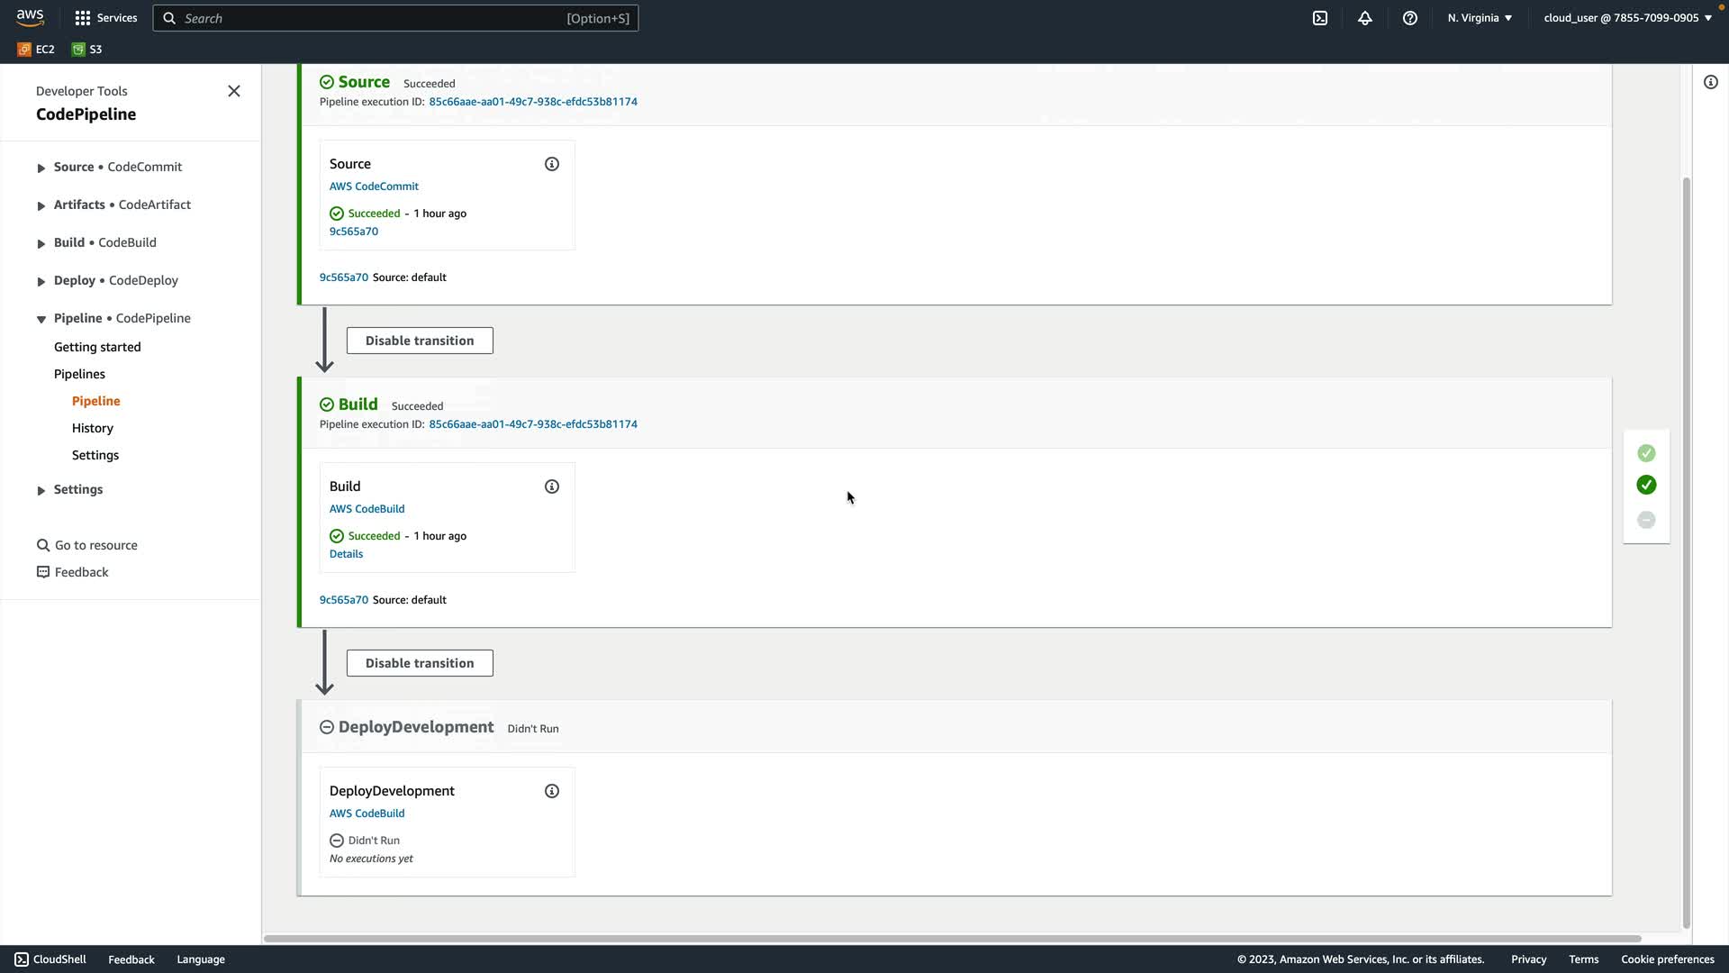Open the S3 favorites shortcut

****

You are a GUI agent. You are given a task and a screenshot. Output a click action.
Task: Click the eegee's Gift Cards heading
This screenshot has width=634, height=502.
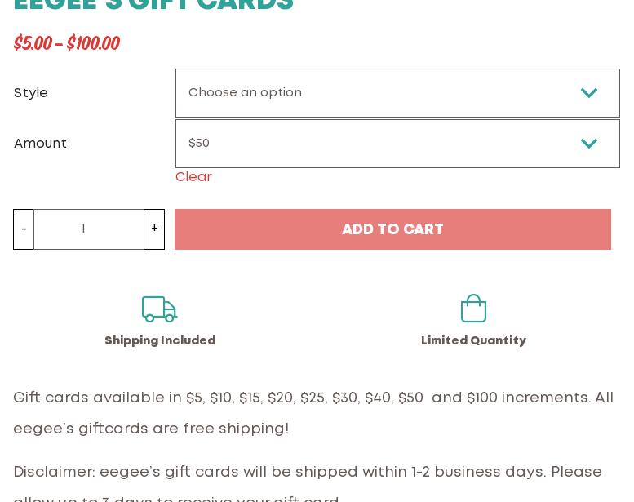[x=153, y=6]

****

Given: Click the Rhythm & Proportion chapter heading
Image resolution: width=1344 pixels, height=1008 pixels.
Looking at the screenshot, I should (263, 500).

****

Substitute "image" for "screenshot" in the items from the line with "You are a GUI" up to and including the line with "[x=153, y=6]", and give only those lines with nothing else changed. Leave the pictures out.

FINAL ANSWER:
You are a GUI agent. You are given a task and a image. Output a click action.
Task: Click the eegee's Gift Cards heading
This image has width=634, height=502.
[x=153, y=6]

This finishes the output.